今週末開催されるカナダGP(6月10日決勝)の主催者団体は、予定されていた“一般開放”の日程を中止することを発表した。
モントリオールで行われるカナダGPの運営者は、7日(木)に一般の観客に対してジル・ビルヌーブ・サーキットを開放し、無料でF1のピットレーンのツアーを行う予定を組んでいた。
その一般開放は1990年代前半から行われており、昨年は12,000人もの観客が一足先に臨場感あふれるサーキットを堪能したと『Le Press(プレス)』紙は報じている。
だが『Canadian Press(カナディアン・プレス)』によると、F1開催に対する抗議活動を展開している学生たち、それにインターネットのサイバーテロリスト『Anonymous(アノニマス)』からの脅迫があったため、2012年はそのカナダGP恒例のイベントが“安全上の配慮”から中止されることになったという。

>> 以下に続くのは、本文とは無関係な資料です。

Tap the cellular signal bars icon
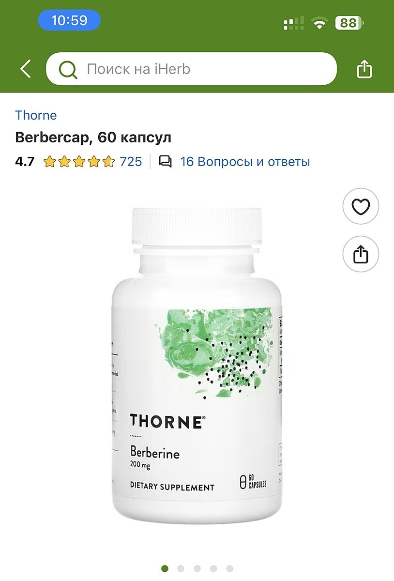The height and width of the screenshot is (581, 394). tap(293, 23)

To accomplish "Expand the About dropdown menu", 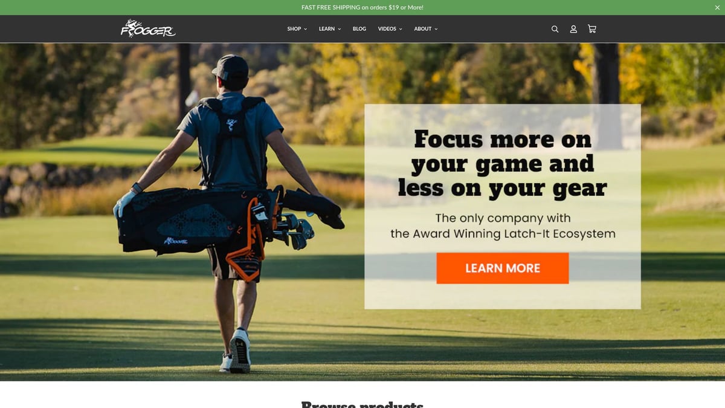I will click(426, 29).
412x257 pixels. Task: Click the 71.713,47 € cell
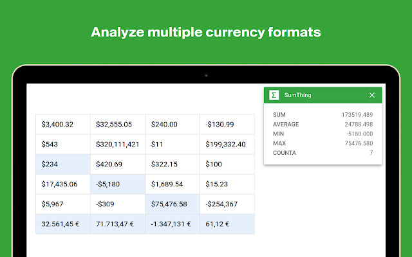118,224
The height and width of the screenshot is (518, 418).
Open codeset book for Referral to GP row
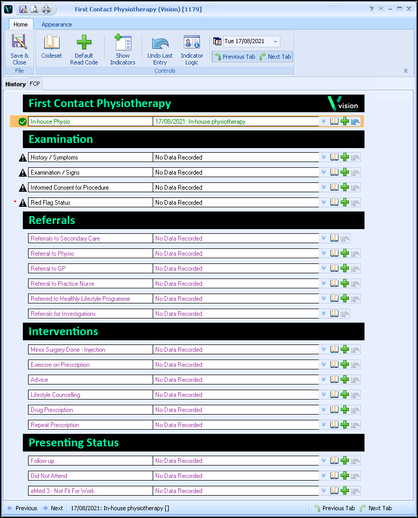334,269
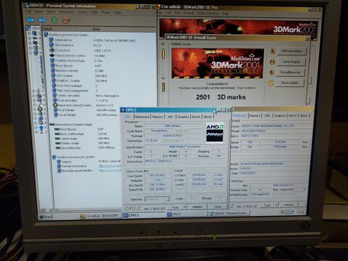Screen dimensions: 348x261
Task: Click the Edit Description icon in 3DMark
Action: 273,51
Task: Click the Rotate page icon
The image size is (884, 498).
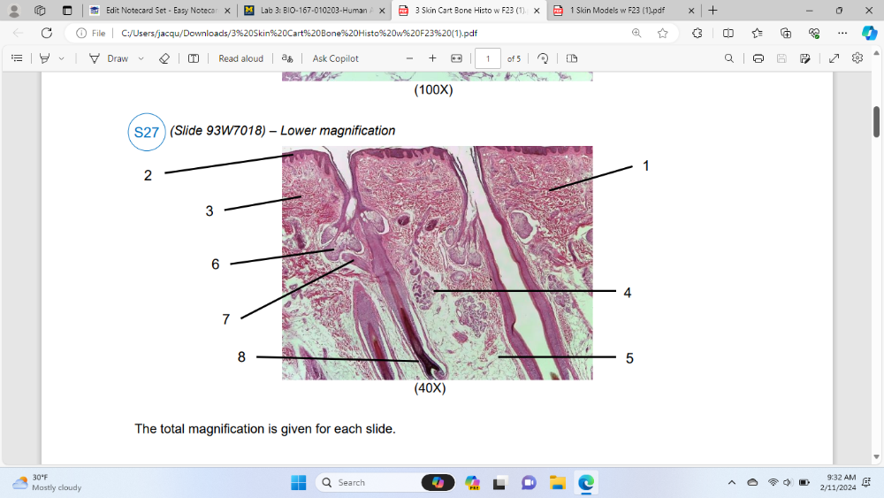Action: (543, 58)
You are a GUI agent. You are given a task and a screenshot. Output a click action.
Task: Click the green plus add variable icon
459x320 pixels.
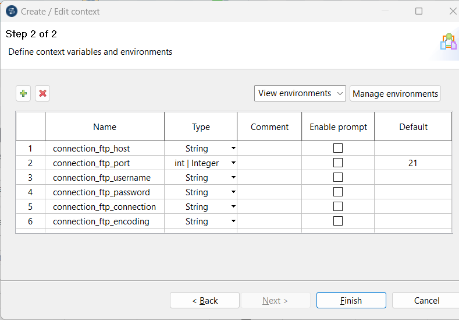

運営者のフランソワ・デュモンティエは「混乱を招きかねないさまざまな脅迫を考えた際、入場無料で開放的なことが特徴の一般開放日が、看過することができないリスクを浮き彫りにした」と述べた。
その上でデュモンティエは「F1のファンの皆さん、そして毎年F1世界選手権を戦うチームたちとの交流を持てるこの場を評価してくれている、カナダGPの観客の皆さんには心から謝罪の意を表したい」と付け加えた。
名物イベントのキャンセルの決定を下したものの、モントリオールはレース関係者にとって安全であるとデュモンティエは強調している。
「モントリオールで何かが起こっていることは否定できない」とデュモンティエは『Le Press(プレス)』紙に語った。「しかし、海外メディアが報じている内容は火炎瓶や警官隊との衝突といった、毎度おなじみの凝り固まったイメージだ」と続けた。
そして「そのことに関して私に質問してくる人たちを安心させるべく、努力を続けている。数日前に到着したF1関係者もいるが、彼らはその事態について何も言ってきていない」とモントリオールは安全だと指摘している。
同時に、デュモンティエはセキュリティを強化したことも認めている。
「如何なる詳細も明かすことはない。ただ、かなり手の込んだプランは立ててある」というデュモンティエのコメントを『Times(タイムズ)』は掲載している。
そして「セキュリティを強化した。襲撃されやすい可能性がある特定の場所を見直したうえ、数週間にわたって警察と緊密に作業を行っている。万が一の事態への備えはできている」と締めくくっている。